Welcome to my Christmas series highlighting characterisations of golfers I’ve played with over the years. A wide variety of people with a vast array of personalities enjoy this game. I’ve distilled them down into 12 types to entertain you over Christmas.
I obviously pre-wrote these so I didn’t have to write my daily blog over the holidays. No flies on me. In other words, I’m currently incommunicado enjoying time with my family, eating and drinking too much and taking Izzy for long walks. So, in true BBC style, please do not respond to these blogs; they’ve been pre-recorded.
3. The Optimist
I suppose the majority of us who play this game are optimists. How else do you explain continuing to do something at which we fail at more often than not?
That’s true in professional golf, too. Jack Nicklaus, Tiger Woods, Annika Sorenstam are widely regarded as the best players this game as ever seen. Yet they’ve lost more than they’ve won. Imagine how others with just a fraction of their talent feel. Yet they plough on regardless.
As do we. I don’t have the figures to hand, but pretty sure the average handicap hasn’t changed since I began playing the game over 30 years ago. I’m sure it’s still 18, but perhaps someone reading this can provide the definitive answer.
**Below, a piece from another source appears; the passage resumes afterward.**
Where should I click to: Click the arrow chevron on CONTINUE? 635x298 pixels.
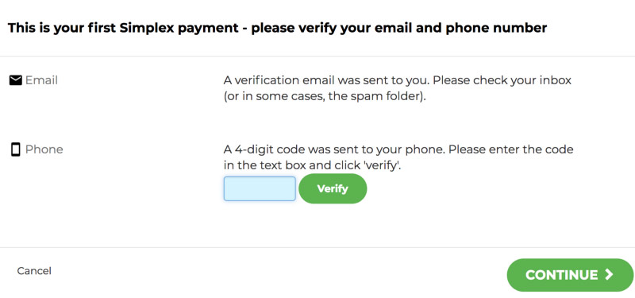point(609,274)
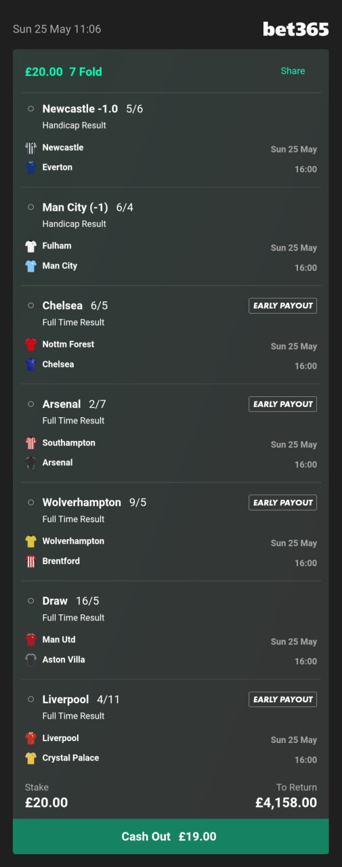Click the To Return £4,158.00 amount

pos(286,803)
I’m an optimist. An eternal optimist, some might say. I’m probably the worst type of golfer: the sort who thinks he’s better than he actually is. My best golf is probably behind me, yet I still harbour notions of greatness. Perhaps delusions of greatness might be a better term.
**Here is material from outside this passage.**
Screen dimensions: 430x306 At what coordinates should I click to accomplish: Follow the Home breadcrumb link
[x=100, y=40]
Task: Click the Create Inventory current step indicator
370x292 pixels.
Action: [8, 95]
I’m not alone. Face it, most of us travel to the golf course more in hope than in expectation.
I love the optimists’, er, optimism. I remember one Open Championship when Padraig Harrington came off the golf course after a round in horrendous conditions. While others were wailing about the wind and the rain, Harrington had this to say when someone asked him if he was glad to be off the golf course. He replied:
“No. I quite enjoyed that. In fact, I wouldn’t mind another go.”
Padraig: you just have to love him.
Club professionals love the optimists, too. They’re the ones who still think they can buy a better game.
Aye, right!
A good friend, a low handicapper – you know who you are – is a firm believer most golf club members shouldn’t buy new equipment to help them get better. They should invest in lessons.
The optimists probably do that too, but it doesn’t stop them from itching to buy the latest driver promising to add yards to tee shots and hit more fairways. Or invest in a new set of irons because they aren’t hitting enough greens. A putter worth £400 that’ll help me hole more putts? Sure, do you take American Express?
You can tell the optimists by the things they say.
“At least I’ve got my bad hole out of the way early.”
“I didn’t play well but I found something over the last six holes I can work on.”
“Had a great lesson this morning. I know what I’ve been doing wrong.”
“There’s nothing wrong with my long game, I just have to work on my chipping and putting and I’ll be fine.”
How many times have we made that last statement. Or the reverse.
The beauty of the optimists is they truly believe tomorrow will bring better golf. Those last two good drives from the previous round feed the imagination, let’s them leave the golf course thinking they’re onto something that will bring rewards the very next round.
I once played in a golf writers’ competitions at the London Club. One member of my four ball announced as he walked to the first tee he was playing so well he was going to win the competition.
He blobbed the first five holes.
A fellow 72 Club member told fellow members the evening before teeing it up for 72 holes in one day over lovely Littlestone Golf Club that he was going to be the first player in 72 Club history to break 80 all four rounds. He took seven shots to find the fairway of the benign 300-yard, par-4, 1st hole. Hit the green with his eighth blow and three putted for an 11.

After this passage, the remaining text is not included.